By Ken Bediako
Now that Pele, the undisputed King of football, has been laid to rest, all the latter day pretenders can inherit his title “over his dead body” as predicted by football historians.
I resisted the temptation to write any tribute to this football colossus when top international sports writing gurus have told us all we need to know about this Brazilian sporting icon who made football beautiful just like Muhammad Ali made boxing the real art of self defence.

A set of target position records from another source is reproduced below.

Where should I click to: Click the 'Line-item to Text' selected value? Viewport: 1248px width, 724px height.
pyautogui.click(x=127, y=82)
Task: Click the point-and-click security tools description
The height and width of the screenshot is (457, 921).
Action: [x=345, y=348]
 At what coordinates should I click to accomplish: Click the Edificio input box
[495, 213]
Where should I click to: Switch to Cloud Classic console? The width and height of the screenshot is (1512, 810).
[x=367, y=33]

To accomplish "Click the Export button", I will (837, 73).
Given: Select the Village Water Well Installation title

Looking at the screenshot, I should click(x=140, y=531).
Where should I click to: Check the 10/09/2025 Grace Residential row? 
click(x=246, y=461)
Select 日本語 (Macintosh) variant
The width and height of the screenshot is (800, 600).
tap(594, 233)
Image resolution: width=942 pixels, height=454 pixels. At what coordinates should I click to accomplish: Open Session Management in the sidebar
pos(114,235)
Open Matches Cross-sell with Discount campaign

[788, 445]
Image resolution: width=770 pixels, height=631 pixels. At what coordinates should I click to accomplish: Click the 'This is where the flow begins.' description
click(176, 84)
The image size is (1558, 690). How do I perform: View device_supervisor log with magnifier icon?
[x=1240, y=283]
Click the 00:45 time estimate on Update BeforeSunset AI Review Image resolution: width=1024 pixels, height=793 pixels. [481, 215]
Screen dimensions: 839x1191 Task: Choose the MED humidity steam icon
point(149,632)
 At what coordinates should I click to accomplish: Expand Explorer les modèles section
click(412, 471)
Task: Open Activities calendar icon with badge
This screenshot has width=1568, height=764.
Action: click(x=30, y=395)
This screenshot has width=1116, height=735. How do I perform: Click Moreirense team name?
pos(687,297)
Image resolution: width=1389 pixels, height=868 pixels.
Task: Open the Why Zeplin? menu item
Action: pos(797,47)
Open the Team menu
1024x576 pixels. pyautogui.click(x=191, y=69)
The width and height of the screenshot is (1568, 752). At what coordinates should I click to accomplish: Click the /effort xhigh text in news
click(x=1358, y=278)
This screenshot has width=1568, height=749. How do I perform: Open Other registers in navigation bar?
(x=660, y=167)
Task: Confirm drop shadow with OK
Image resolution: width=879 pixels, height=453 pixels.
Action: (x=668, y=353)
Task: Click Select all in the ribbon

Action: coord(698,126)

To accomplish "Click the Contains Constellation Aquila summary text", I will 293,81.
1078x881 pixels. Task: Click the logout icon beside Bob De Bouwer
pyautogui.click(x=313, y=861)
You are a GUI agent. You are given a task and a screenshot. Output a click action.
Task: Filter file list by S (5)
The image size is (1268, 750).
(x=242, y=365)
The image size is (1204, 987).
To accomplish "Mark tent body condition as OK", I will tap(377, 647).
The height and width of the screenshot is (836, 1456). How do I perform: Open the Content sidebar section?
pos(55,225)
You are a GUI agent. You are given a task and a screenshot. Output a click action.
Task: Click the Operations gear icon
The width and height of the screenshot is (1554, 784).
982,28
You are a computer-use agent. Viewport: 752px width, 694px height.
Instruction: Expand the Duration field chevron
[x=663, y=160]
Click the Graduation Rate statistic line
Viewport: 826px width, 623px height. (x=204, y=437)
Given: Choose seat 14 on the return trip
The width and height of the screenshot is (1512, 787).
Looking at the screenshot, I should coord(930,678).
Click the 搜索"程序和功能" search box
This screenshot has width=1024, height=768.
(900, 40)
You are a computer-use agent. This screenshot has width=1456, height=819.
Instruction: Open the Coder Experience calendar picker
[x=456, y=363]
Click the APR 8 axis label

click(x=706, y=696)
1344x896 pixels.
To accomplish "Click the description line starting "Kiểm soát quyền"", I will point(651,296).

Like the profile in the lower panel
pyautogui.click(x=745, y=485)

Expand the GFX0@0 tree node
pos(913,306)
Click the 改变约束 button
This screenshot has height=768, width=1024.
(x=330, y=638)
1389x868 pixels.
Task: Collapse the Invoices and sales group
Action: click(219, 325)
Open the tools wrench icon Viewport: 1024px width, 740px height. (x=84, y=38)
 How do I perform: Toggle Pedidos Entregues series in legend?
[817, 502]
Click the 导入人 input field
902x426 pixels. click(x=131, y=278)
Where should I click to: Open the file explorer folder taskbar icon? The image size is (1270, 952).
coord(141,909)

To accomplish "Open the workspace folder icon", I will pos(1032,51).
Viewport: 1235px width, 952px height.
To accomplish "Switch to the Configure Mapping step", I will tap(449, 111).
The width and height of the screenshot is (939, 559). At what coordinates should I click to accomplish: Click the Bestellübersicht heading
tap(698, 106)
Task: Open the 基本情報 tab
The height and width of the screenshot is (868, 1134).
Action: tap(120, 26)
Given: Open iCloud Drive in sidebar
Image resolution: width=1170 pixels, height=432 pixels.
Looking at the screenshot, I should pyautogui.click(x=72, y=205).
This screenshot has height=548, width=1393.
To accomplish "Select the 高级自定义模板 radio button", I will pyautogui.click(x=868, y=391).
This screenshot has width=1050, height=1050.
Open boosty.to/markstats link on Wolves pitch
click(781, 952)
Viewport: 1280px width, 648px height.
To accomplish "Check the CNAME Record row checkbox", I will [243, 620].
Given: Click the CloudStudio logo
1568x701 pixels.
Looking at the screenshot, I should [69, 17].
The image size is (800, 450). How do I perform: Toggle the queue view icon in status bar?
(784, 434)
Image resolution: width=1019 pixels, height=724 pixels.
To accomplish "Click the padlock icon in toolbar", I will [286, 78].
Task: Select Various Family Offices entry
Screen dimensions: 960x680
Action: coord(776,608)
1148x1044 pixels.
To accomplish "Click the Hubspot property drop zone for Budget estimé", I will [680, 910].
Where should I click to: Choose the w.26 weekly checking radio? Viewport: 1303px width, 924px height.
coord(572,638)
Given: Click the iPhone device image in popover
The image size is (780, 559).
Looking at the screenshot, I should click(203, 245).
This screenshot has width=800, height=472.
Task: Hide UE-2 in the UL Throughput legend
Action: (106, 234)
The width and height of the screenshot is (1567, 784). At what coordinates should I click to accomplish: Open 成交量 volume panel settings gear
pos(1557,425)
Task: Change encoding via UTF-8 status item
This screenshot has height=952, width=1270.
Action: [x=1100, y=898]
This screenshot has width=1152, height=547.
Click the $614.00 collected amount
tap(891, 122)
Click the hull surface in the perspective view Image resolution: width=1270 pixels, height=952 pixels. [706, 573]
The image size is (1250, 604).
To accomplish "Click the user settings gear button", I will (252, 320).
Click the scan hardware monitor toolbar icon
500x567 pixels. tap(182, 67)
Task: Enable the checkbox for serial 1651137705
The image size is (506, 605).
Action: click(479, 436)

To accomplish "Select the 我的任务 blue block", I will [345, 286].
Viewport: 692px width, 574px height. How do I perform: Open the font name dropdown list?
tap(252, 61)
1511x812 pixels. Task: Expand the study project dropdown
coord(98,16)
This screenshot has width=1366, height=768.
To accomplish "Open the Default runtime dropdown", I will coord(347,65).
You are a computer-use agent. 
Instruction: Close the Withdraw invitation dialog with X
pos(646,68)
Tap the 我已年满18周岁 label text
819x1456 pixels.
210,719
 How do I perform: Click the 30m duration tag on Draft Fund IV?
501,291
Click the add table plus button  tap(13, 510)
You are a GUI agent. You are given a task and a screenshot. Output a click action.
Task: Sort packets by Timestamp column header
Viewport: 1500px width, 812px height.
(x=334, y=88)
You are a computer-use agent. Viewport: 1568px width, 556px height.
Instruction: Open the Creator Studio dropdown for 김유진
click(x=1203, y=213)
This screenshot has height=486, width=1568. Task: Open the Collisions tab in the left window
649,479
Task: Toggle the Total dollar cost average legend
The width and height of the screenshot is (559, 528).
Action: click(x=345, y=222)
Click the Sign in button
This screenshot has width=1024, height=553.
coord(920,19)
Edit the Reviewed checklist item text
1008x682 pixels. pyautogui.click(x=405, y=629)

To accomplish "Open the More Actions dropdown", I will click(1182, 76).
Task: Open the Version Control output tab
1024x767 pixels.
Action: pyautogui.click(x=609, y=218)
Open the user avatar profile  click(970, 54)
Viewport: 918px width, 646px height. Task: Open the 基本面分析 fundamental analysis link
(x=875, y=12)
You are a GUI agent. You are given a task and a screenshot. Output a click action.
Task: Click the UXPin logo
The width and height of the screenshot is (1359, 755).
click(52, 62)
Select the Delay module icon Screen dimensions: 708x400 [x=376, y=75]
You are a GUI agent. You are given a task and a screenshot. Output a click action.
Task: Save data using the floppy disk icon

I was in secondary school Form three at Abusco in 1958 when I read about the exploits of Pele, the 17-year-old who brilliantly made his FIFA World Cup debut in Sweden. Then, in1962, I was incidentally a fresh trainee junior sportswriter at the Daily Graphic when Pele made his second stint at the World Cup in Chile I had the privilege of reading a lot about Brazilian football in general and the exploits of Pele in particular. I got to know those were the days every potential Brazilian footballer wanted to play like Pele. So much so that on the whole Brazil found it tough to produce good goalkeepers and defenders on the whole. I was so addicted to the famous international sports magazine ‘Sports illustrated’ very interesting insightful stories about Brazilian football I became a fanatic of the “Samba Senors”.
I read that Pele was so dear to the country Brazil that when word got round some foreign agents were planning to take him to Europe, Parliament in a certificate of urgency ruled that Pele was not an exportable commodity. In simple language he was state property that could not be dispensed with, just like that.
In 1966 when he was so viciously brutalised out of the FIFA World Cup in England, he emotionally announced he won’t play in any subsequent World Cup. This decision by Pele resulted in national mourning in Brazil. Having won two World Cups in 1958 and 1962, Brazil needed a third win in 1970 to win the Jules Rimet Cup for keeps.
Pele responded positively to national appeal return to the international scene.
It was this decision to return to the international stage that erupted such huge patronage of Pele’s tour of Africa with his famous team, Santos in 1969, only a year to the 1970 World Cup in Mexico.
I was among the privileged sports journalists that saw Pele in flesh at Accra Stadium in a special friendly match against Accra, Hearts of Oak on Feb 6 1969. I have had the bonus of covering the match for the Daily Graphic. It was a heavily packed stadium.
I recall reporting that Pele was not at his best because he obviously took the match as an exhibition show.
Part of my report said “not much was seen of the legendary Pele in the much heralded club international match between the fabulous Brazilian club Santos and Accra Hearts of Oak at Accra Stadium yesterday.
And when the shrill whistle of referee Major George Lamptey sounded, ending the game in a 2-2 draw fans began to ask themselves whether the match deserves the money spent on it, not to mention the fantastic gate fees charged.
To say Pele was a great player will be an underestimation. For the few moments that Pele struck, fans saw in him a demon of a player. His shooting and heading were a menace enough.
And on no occasion did he give a wrong pass. But the man of the match was left winger Edu whose superlative dribbling left the Hearts defence ragged.
On the whole it was a match between skill and determination. The visitors showed plenty of skill showing superiority in every move they made.
But Hearts compensated their lack of skill with hard unorthodox soccer always carrying the game to their opponents. They succeeded in taking the lead on two occasions and but for some one or two unfortunate decisions by the referee, Hearts would have, contrary to expectation, won the day”.
It was after this successful African tour by Pele and his Santos galaxy of stars that the King of football, at age 30, led Brazil to win the original Jules Rimet.
FIFA World Cup for the third time and for keeps.
Pele could have easily played in his fifth World Cup in Germany 1974 but refused for “political reasons”. Incidentally, that was the period of the emergence of another football gem, Zico, racially dubbed “White Pele” but he never matched the status of the original Pele, full name Edson Arantes De Nascimento, described by one English sportswriter as arguably football’s first global personality.
He said Pele’s greatness can be measured by the simple fact that he could make football a spectacle of national grace and beauty when he misses as much as he scored.
An incomparable football icon, successive Stars like Maradona, Messi and Mbappe come a close second only.
The experts’ verdict is Messi has the skills, Mbappe has the athleticism and skills, and Maradona had the strength, determination and skills. Pele had all these attributes combined in abundance.
Need I add more?
I don’t think so but just to ask the numerologists to explain to us mortals the interesting coincidence that Pele’s mother was 17 when she gave birth to Pele and Pele hit World spotlight at age 17.